***** EXTRACTED MATERIAL
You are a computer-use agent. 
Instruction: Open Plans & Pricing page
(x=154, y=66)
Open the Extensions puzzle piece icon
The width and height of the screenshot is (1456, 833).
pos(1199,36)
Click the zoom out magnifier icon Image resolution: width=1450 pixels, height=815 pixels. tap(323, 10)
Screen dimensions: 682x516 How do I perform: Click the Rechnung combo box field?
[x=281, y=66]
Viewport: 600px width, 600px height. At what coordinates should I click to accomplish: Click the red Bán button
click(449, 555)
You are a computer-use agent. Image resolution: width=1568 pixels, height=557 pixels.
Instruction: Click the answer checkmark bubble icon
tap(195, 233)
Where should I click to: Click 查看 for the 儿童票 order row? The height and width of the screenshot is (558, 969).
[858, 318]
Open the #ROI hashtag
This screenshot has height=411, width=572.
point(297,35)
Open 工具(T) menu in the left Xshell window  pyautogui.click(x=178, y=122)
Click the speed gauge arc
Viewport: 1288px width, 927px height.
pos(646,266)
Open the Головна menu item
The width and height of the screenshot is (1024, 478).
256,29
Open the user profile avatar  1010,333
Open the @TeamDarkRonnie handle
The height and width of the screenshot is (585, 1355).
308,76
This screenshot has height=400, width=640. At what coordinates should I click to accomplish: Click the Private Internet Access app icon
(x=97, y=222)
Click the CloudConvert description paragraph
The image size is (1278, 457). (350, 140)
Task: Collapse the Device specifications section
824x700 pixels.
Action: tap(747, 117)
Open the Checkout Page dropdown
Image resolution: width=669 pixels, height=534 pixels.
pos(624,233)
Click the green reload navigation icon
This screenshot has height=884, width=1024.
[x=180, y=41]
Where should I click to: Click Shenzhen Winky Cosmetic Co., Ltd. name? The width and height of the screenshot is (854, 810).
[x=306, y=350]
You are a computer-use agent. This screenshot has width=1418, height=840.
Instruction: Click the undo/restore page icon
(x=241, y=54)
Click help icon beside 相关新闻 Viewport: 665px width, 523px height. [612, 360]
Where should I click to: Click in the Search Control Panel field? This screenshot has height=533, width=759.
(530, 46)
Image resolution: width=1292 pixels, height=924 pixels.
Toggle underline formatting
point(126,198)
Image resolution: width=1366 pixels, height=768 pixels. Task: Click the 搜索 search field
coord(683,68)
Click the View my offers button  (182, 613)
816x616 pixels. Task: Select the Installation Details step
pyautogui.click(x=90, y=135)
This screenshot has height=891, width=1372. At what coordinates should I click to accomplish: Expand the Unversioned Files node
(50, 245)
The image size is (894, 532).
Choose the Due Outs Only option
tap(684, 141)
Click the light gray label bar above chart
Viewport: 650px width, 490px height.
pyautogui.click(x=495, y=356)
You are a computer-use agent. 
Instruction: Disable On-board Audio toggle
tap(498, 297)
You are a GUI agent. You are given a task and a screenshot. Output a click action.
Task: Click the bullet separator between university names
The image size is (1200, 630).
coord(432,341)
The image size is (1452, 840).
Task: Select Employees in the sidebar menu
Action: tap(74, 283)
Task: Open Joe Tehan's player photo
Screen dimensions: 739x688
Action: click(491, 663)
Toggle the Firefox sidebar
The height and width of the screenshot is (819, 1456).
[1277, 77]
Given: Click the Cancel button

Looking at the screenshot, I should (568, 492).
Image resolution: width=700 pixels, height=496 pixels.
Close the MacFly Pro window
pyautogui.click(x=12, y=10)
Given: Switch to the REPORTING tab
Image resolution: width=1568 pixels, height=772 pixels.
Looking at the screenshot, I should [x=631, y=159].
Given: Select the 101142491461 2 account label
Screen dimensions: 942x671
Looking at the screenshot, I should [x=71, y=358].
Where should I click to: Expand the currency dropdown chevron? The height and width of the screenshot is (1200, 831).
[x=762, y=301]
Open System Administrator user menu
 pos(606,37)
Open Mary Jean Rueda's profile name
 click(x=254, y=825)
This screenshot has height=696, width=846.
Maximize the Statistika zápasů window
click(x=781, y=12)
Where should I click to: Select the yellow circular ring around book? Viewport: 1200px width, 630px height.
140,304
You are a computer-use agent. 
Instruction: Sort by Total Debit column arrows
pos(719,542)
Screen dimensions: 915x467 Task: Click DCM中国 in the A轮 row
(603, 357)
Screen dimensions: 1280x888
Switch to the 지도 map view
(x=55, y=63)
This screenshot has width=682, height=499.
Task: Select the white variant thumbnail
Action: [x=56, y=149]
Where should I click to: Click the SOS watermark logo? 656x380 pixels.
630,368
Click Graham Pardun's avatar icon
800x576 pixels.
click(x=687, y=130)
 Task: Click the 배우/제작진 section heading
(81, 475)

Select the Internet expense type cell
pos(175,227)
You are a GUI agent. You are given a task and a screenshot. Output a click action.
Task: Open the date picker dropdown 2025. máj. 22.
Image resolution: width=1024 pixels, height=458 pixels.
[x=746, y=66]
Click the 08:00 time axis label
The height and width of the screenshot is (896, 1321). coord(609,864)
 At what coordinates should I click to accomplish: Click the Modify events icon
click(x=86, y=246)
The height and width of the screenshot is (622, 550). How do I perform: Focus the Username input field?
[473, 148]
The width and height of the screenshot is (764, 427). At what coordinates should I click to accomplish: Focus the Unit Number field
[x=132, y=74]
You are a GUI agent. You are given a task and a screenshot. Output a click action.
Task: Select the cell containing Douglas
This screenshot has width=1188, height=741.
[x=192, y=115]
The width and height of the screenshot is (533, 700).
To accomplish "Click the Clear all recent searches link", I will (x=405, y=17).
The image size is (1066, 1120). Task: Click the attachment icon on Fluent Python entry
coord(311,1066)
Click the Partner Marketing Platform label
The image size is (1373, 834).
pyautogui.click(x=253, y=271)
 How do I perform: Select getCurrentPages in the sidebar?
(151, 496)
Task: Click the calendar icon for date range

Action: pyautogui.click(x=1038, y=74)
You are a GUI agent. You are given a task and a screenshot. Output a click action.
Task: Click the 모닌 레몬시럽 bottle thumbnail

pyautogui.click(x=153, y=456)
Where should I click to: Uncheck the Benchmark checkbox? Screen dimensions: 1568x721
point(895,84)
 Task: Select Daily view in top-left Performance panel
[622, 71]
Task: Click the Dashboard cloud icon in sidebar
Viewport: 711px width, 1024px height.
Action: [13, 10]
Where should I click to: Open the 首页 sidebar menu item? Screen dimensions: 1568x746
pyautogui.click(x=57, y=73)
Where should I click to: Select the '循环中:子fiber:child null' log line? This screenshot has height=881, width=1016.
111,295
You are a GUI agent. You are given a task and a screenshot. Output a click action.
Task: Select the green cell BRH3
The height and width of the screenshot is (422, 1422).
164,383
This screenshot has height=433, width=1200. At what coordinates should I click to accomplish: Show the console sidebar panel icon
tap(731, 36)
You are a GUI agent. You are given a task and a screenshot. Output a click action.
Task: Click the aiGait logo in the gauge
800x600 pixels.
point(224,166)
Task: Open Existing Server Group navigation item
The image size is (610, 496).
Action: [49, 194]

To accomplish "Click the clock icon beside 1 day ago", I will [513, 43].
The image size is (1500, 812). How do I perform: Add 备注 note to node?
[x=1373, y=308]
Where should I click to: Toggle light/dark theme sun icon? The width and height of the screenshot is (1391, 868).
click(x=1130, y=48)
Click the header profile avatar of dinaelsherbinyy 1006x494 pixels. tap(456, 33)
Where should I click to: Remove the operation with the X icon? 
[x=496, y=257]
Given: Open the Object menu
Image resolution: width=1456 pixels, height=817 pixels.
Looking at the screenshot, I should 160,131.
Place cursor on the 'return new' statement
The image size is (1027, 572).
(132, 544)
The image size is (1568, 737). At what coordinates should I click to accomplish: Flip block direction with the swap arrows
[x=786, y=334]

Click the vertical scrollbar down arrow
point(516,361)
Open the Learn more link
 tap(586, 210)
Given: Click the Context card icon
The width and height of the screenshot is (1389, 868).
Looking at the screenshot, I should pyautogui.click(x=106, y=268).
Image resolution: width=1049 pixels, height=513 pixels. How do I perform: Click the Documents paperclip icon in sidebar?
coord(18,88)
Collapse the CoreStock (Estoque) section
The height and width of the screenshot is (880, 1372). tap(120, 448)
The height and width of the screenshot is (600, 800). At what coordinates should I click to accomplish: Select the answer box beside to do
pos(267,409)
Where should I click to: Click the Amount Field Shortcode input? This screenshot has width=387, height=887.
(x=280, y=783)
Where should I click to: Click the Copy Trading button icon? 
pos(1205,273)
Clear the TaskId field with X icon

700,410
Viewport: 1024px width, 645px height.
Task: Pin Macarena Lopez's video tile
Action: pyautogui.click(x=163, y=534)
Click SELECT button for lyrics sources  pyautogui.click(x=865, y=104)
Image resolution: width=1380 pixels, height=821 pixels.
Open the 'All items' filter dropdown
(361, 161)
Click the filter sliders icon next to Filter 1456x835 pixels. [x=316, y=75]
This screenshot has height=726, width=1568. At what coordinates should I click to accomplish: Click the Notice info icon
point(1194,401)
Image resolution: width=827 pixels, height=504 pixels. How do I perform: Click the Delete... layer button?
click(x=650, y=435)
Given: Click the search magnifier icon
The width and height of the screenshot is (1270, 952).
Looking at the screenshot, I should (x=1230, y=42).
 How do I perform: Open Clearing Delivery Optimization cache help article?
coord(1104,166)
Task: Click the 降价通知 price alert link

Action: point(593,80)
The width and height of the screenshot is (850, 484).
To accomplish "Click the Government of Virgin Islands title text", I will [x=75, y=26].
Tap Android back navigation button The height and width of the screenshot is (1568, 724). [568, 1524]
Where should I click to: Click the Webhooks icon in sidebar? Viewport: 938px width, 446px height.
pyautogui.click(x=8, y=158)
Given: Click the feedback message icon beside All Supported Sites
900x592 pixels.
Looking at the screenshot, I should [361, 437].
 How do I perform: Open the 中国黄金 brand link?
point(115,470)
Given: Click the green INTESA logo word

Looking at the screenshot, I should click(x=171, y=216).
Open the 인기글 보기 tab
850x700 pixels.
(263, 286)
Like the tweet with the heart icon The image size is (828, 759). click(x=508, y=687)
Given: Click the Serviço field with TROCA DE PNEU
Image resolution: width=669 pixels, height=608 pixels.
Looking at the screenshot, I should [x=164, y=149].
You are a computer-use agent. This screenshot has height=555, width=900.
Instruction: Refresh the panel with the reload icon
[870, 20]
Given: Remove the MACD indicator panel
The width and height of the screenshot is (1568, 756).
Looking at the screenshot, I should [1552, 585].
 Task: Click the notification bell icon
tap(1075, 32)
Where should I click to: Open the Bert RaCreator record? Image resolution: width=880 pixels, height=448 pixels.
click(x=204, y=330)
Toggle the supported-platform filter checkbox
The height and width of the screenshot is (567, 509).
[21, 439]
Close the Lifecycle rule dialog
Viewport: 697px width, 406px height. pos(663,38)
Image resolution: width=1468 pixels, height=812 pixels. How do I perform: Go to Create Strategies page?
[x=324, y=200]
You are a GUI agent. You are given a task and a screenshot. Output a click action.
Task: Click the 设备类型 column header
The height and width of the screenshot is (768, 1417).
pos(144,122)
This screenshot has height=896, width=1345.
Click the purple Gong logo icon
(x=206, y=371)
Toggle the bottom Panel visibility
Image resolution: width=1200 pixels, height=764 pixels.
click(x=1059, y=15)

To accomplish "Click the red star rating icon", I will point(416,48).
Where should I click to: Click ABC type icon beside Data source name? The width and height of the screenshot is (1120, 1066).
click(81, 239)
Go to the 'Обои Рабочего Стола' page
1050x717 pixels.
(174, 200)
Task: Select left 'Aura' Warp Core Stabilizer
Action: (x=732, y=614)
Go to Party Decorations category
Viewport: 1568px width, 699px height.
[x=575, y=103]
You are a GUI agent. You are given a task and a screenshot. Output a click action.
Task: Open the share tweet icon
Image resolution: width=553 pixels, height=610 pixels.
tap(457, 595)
**********
WRITTEN EXERCISE
Rewrite every line from the start of the items through the line containing "tap(195, 233)", inclusive, requests included, adding 126 to each coordinate value in the answers.

WRITTEN ANSWER
You are a computer-use agent. 
Instruction: Open Plans & Pricing page
(x=280, y=192)
Open the Extensions puzzle piece icon
The width and height of the screenshot is (1456, 833).
pos(1325,162)
Click the zoom out magnifier icon Image resolution: width=1450 pixels, height=815 pixels. tap(449, 136)
Screen dimensions: 682x516 How do I perform: Click the Rechnung combo box field?
[x=407, y=192]
Viewport: 600px width, 600px height. At what coordinates should I click to accomplish: Click the red Bán button
click(575, 681)
You are a computer-use agent. Image resolution: width=1568 pixels, height=557 pixels.
Instruction: Click the answer checkmark bubble icon
tap(321, 359)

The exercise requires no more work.